About Graphene Manufacturing Australia
Graphene Manufacturing Australia (GMA) was born out of a desire to bring the new wonder material of graphene to various applications not currently in focus. To do this GMA will manufacture high quality Graphene at previously unseen global scale and at bulk prices which will empower innovation in a multitude of bulk applications.
About Hyundai Australia
The Hyundai Motor Company is a South Korean automobile manufacturer founded by Chung Ju-yung in 1967 and, as part of the Hyundai Motor Group (which part owns fellow South Korean automobile manufacturer Kia), is the fifth largest automotive corporation in the world. Hyundai first trading in Australia in 1986, but, in 2003, the Hyundai Motor Company Australia (HMCA) was created as a wholly-owned subsidiary of the parent company.

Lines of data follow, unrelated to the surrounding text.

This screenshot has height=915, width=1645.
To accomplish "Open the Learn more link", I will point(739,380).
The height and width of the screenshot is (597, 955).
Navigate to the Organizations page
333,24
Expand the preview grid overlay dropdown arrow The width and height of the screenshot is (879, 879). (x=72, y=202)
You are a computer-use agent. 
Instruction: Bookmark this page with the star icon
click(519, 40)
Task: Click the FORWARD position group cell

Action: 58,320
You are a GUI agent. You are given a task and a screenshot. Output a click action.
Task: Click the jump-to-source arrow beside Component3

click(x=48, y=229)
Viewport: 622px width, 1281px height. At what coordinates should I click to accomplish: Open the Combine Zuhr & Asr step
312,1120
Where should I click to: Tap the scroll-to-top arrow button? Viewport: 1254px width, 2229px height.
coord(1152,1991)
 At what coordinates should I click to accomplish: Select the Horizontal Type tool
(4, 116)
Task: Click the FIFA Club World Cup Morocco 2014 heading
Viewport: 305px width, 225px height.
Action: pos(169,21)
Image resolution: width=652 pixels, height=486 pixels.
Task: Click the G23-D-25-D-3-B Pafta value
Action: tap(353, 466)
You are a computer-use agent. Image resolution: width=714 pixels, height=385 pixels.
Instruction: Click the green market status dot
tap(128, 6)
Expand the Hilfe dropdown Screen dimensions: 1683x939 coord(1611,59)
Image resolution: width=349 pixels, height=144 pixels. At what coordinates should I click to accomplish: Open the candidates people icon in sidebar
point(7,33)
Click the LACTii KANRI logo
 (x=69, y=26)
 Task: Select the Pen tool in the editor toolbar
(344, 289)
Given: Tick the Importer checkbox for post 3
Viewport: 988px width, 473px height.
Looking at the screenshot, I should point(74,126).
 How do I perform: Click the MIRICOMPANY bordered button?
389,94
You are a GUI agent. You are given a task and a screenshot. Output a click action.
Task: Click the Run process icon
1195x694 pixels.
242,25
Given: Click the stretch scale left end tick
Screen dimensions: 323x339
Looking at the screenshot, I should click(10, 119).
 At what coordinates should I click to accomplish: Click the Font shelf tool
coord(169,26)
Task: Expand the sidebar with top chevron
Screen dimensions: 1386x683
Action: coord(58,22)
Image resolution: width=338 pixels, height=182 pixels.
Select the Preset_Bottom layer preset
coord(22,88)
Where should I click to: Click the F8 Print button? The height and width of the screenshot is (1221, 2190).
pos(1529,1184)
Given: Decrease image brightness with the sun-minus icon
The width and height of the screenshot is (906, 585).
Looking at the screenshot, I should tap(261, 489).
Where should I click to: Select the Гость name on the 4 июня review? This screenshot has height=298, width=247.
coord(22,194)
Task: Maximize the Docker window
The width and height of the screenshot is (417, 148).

About Energy Mines and Money Australia
Energy Mines and Money Australia showcases strategic mineral, coal, oil and gas opportunities, matching projects with global investment throughout a two-day conference and exhibition at the Brisbane Convention & Exhibition Centre from 11-13 June 2019. Supported by the Queensland Government, the programme will examine the trends and forecasts that will shape investment and development for the mining, oil and gas industries moving forward.